Good catch, AKMA. It sure is an unusual use of text. But have you (or your other readers) seen Jan van Eyck’s Annunciation? A similar thing, with the words of the angel coming out in a stream, but Mary’s words in response are printed upside down, so God can read them. What does that say about text and the location of the Holy?


Hi, I followed links from MeFi to Accordian Guy to your page, and
encountered this statement:

The way the painter adopted lettering that looks like metal type tickles us pink. What does this imply about the way the anonymous painter thinks about speech, about print, about communication? Would a brush script not have sufficed? What models did the painter have — perhaps only the blackletter banner-lettering from cheirographic and woodcut Bibles? Did he think that by emulating a Roman text metal typeface, he rendered the image “modern”?
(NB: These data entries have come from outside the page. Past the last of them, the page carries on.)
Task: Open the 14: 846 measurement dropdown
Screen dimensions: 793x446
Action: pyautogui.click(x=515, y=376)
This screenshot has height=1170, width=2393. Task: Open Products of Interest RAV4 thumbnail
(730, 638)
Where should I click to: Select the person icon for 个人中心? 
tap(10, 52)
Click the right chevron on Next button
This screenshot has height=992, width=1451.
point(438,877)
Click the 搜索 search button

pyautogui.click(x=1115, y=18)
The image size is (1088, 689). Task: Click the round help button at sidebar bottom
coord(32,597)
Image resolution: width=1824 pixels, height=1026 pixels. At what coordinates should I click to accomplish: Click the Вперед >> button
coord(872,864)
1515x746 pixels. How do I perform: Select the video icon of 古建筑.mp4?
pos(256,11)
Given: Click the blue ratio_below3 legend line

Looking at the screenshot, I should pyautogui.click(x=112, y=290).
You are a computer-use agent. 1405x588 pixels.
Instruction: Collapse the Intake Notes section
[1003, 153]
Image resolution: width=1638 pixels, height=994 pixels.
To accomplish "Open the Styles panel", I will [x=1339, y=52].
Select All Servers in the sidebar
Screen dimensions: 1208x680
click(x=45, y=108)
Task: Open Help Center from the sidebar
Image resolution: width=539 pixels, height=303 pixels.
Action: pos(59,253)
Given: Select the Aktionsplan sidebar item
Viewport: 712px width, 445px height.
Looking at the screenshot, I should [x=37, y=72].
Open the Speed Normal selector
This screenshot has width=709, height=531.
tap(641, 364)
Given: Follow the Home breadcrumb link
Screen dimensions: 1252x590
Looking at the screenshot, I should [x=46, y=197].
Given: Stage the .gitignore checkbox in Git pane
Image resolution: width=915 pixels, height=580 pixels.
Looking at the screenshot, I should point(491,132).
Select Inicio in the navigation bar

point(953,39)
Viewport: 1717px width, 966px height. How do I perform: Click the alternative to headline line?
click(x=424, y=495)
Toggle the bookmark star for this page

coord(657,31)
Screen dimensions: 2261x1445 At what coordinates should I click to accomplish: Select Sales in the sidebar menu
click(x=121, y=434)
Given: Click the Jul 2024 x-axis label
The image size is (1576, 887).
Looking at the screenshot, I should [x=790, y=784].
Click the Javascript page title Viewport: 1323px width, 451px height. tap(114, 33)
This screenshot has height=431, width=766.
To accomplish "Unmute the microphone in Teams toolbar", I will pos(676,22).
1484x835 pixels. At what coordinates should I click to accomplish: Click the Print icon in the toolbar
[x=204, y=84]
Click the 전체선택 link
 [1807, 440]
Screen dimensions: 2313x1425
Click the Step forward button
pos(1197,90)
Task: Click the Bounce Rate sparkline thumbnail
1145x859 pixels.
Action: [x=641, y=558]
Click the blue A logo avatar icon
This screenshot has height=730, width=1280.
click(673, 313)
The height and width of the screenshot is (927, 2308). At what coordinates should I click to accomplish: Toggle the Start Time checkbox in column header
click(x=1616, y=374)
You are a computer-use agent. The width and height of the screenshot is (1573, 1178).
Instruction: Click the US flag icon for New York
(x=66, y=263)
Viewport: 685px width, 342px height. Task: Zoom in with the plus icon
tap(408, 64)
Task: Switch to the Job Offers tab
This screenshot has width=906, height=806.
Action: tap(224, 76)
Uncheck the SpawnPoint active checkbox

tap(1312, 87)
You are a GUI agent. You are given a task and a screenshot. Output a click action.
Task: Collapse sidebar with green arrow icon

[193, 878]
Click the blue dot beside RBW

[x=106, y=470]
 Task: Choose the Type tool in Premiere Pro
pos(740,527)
You’ve got the sequence backward. Roman Monumental was formalized
over 2000 years ago. See any temple in Rome, for example the
Parthenon or arches in the Forum. At that time there was no cursive.
Pre-500CE, even handwritten script was all capital — I’ve seen
examples in museums. During medieval times, cursive evolved to
facilitate writing with pen and ink on parchment. Mechanical type
came along just as the Renaissance was blooming, with its conscious
hearkening back to the high Roman era. That is why you see fonts from
the 1500’s and 1600’s developed in the classic roman style, for
capitals at least.

In my opinion, the artist correctly used all capitals to emphasize
that the picture came from _ancient_ times, *not* modern. If he had
used a medieval gothic or brush style, it would have seemed
unenlightened.

Ted

Ted Stern
lgtedstern at gmail dot com
Frango ut patefaciam — I break so that I may reveal

[Thank you, Ted — that’s a terrific point. Of course these letters reflect Roman inscriptional style; my orientation toward the modes of illustration more typical of manuscripts and blockbooks, and my familiarity with the subsequent development of type design, distracted me from what you recognized. Marvelous, marvelous.]